• Your instructions: The answer must consist of every line from the entries that holds the word "agent".

(Screenshot grounding data)
============================================================

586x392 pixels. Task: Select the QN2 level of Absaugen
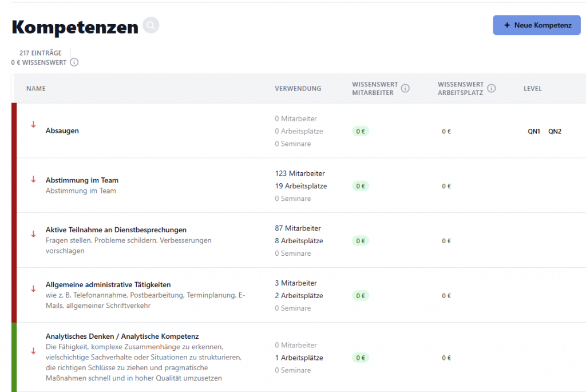(555, 132)
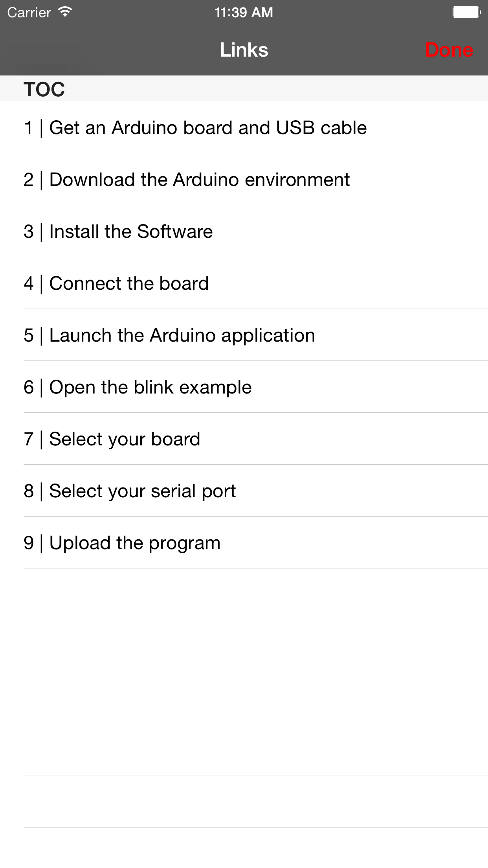Tap the Done button
The width and height of the screenshot is (488, 868).
(450, 50)
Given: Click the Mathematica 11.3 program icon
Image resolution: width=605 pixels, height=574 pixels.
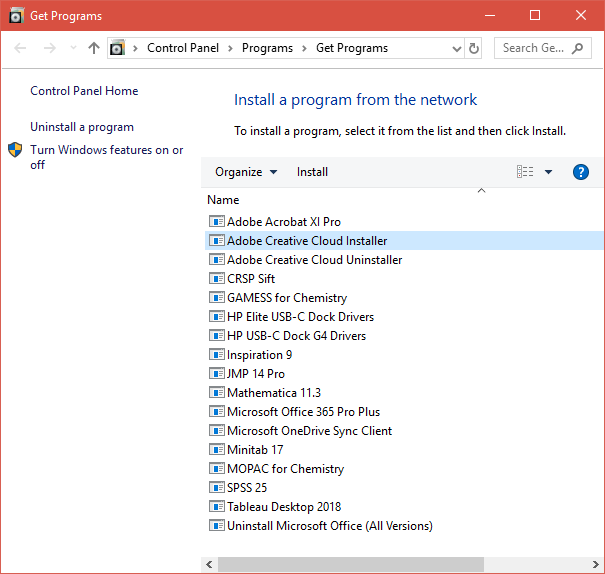Looking at the screenshot, I should click(217, 393).
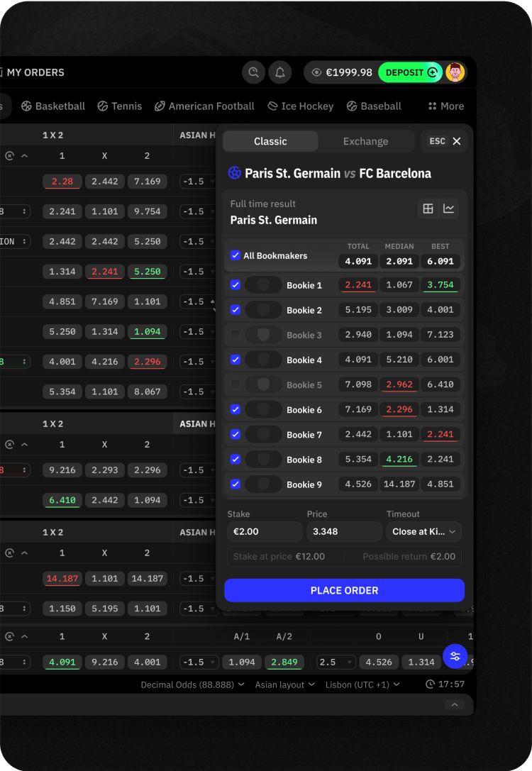Click the Stake input field
Screen dimensions: 532x771
(x=265, y=532)
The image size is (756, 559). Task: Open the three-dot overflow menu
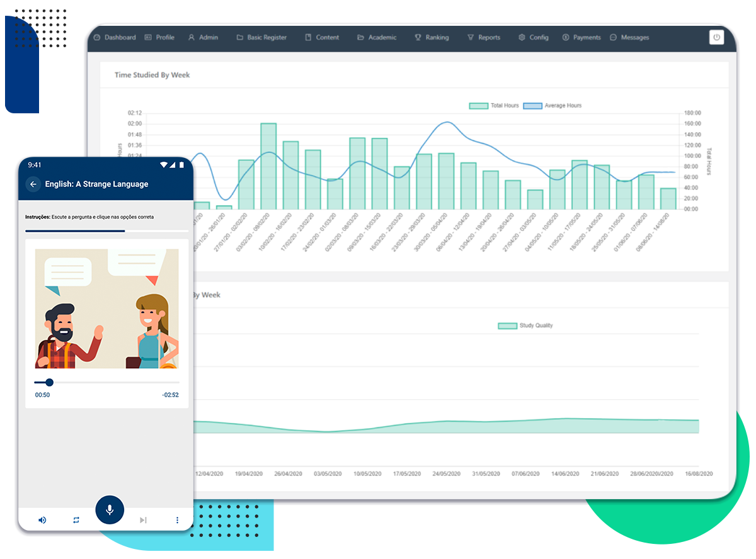(x=177, y=520)
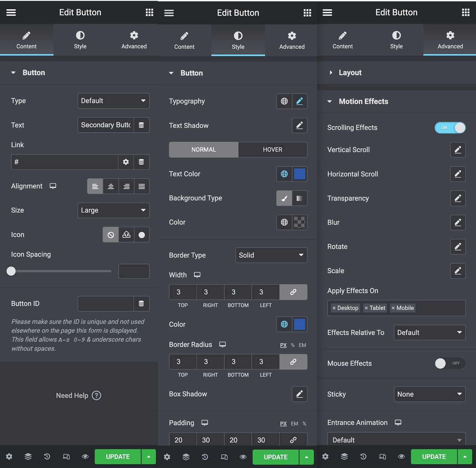Screen dimensions: 476x468
Task: Enable the Mouse Effects switch
Action: [450, 363]
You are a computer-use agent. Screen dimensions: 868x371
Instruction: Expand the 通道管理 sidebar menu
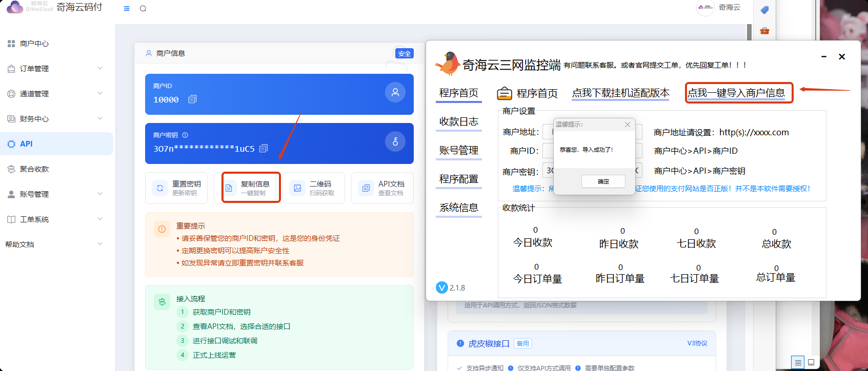tap(56, 94)
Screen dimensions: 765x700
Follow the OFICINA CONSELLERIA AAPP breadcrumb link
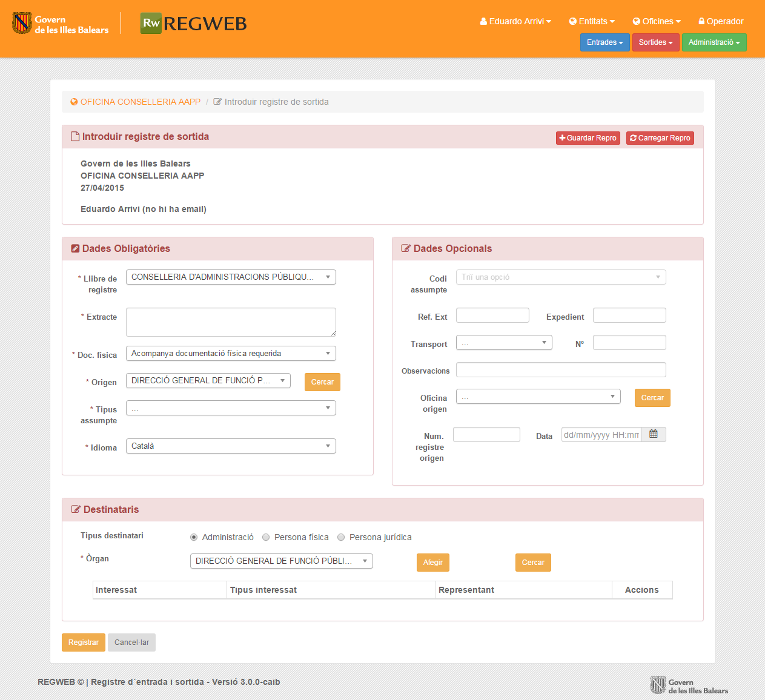pyautogui.click(x=140, y=102)
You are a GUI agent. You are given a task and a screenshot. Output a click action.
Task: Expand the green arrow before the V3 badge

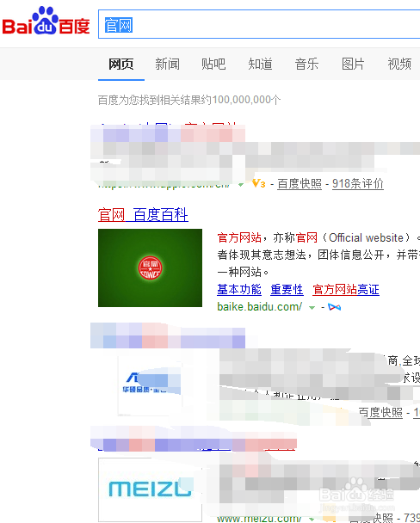click(241, 184)
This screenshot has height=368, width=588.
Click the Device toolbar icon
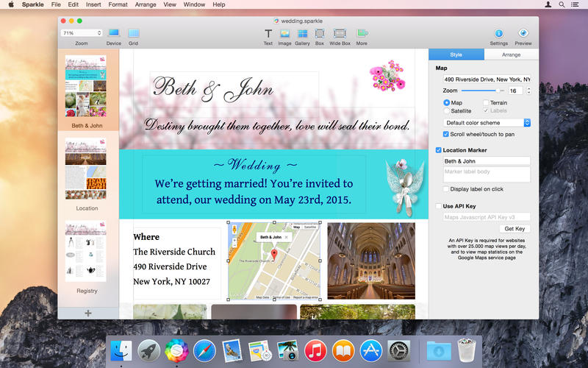(114, 33)
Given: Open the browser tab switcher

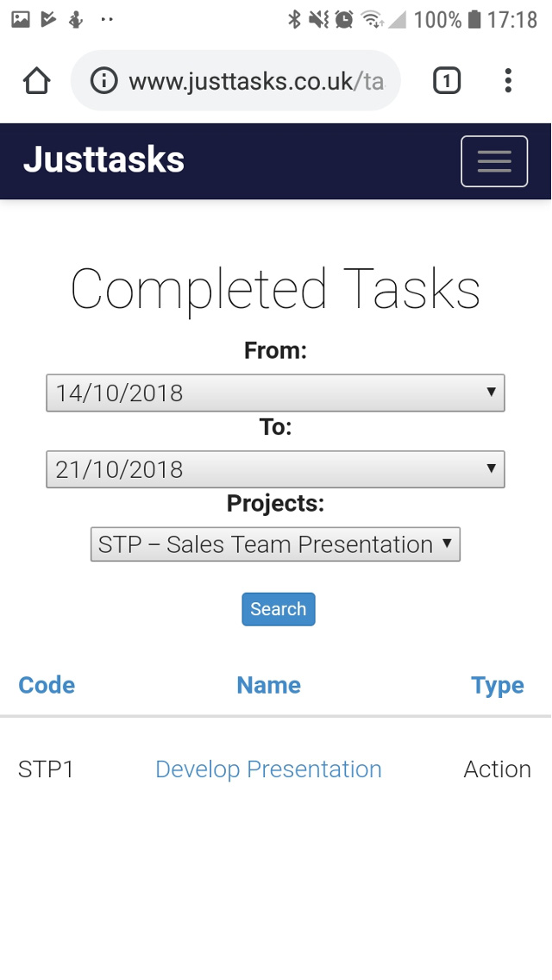Looking at the screenshot, I should tap(446, 81).
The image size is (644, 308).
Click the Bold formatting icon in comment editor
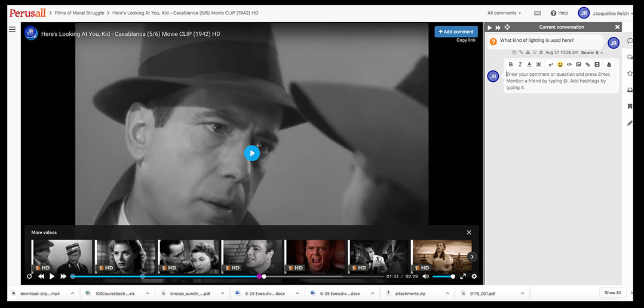click(511, 64)
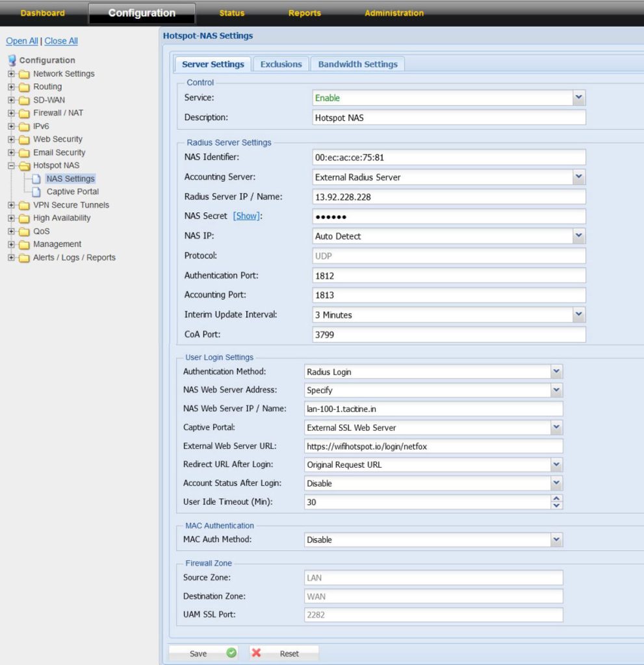The image size is (644, 665).
Task: Open the Service dropdown
Action: tap(579, 98)
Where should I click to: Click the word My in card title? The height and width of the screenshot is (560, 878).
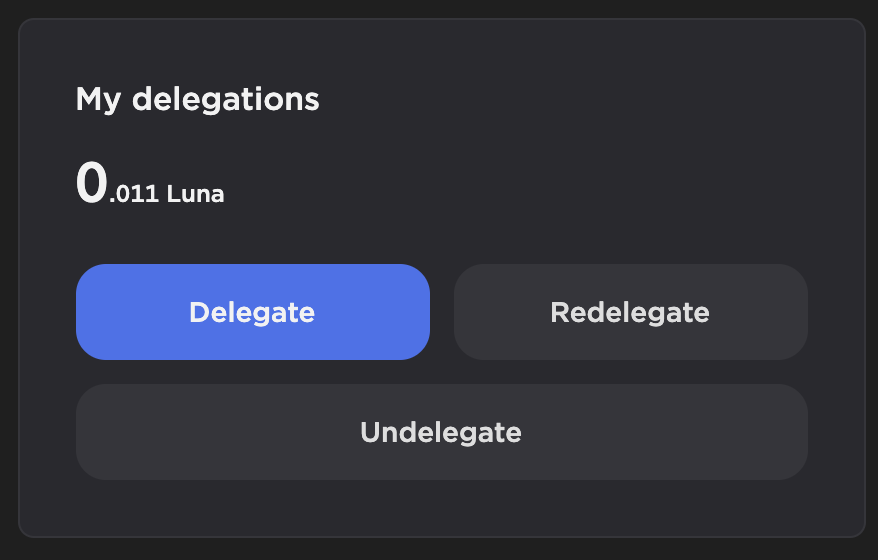point(99,99)
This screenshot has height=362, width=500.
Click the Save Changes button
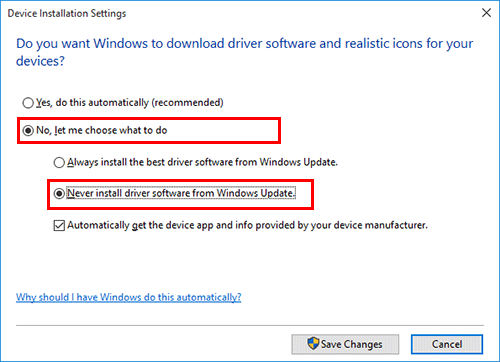(345, 344)
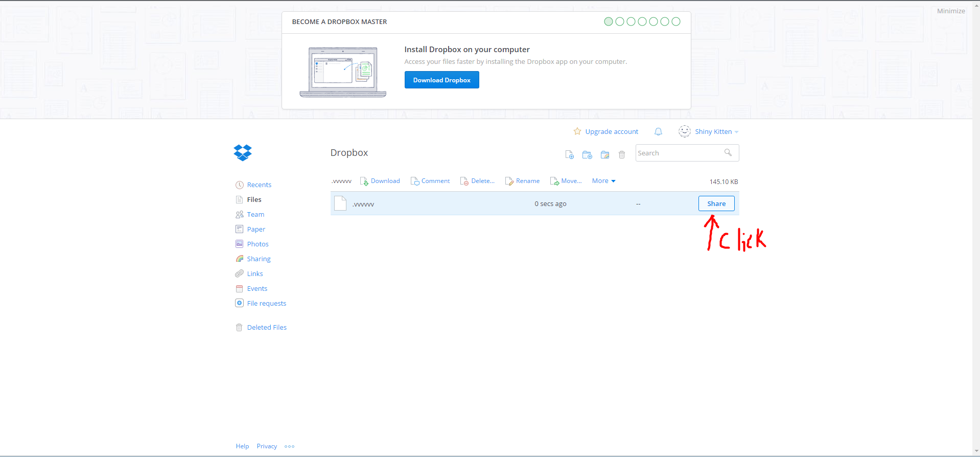
Task: Focus the Search input field
Action: click(x=678, y=153)
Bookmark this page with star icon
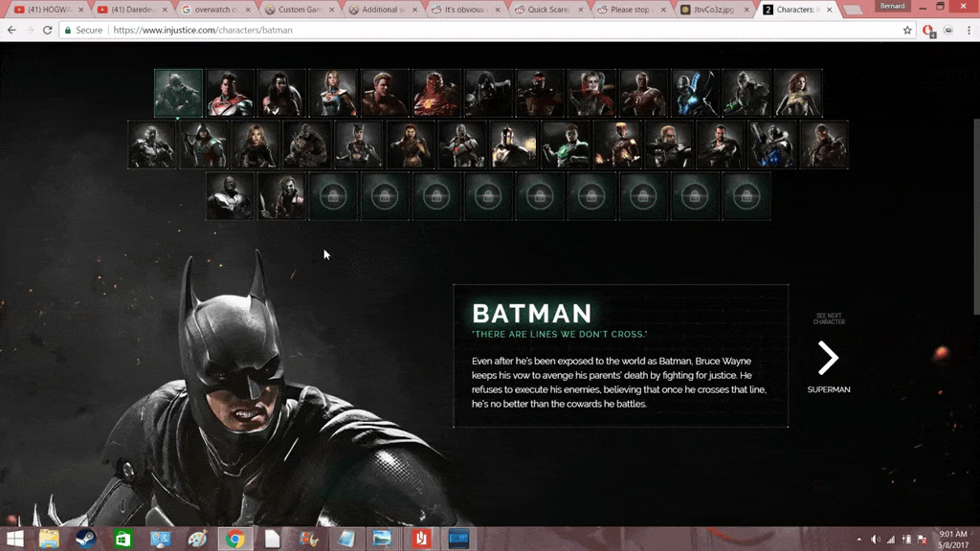Image resolution: width=980 pixels, height=551 pixels. [907, 31]
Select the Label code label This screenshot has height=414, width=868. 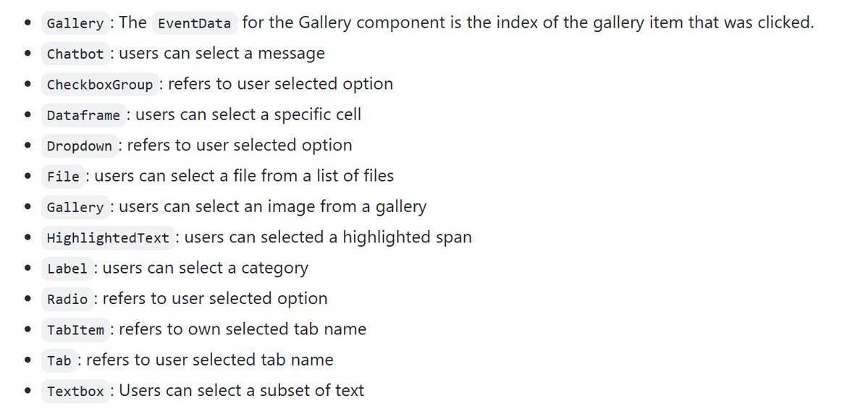(x=67, y=269)
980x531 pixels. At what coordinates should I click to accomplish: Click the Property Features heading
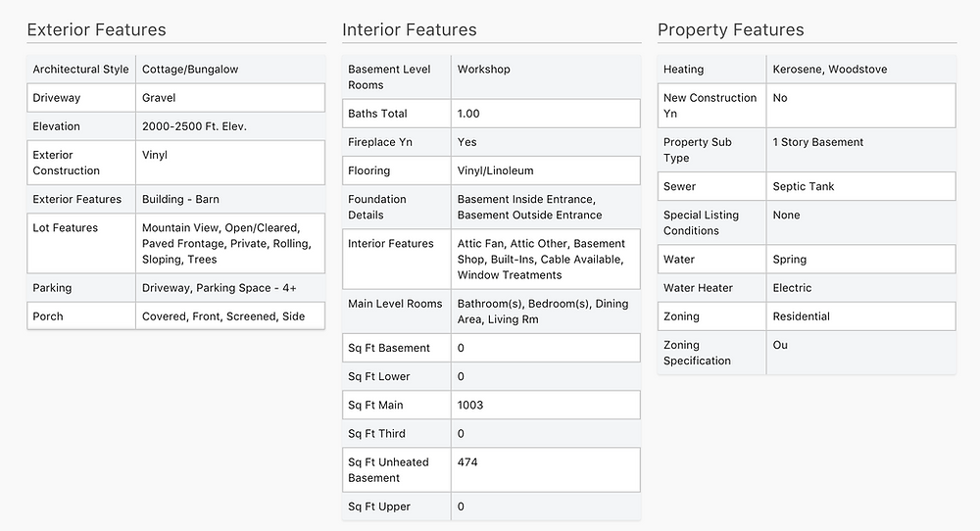(x=731, y=29)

============================================================

• Response:
You are a computer-use agent. Screen dimensions: 868x371
You are a GUI agent. You are given a task and a screenshot. Output a click action.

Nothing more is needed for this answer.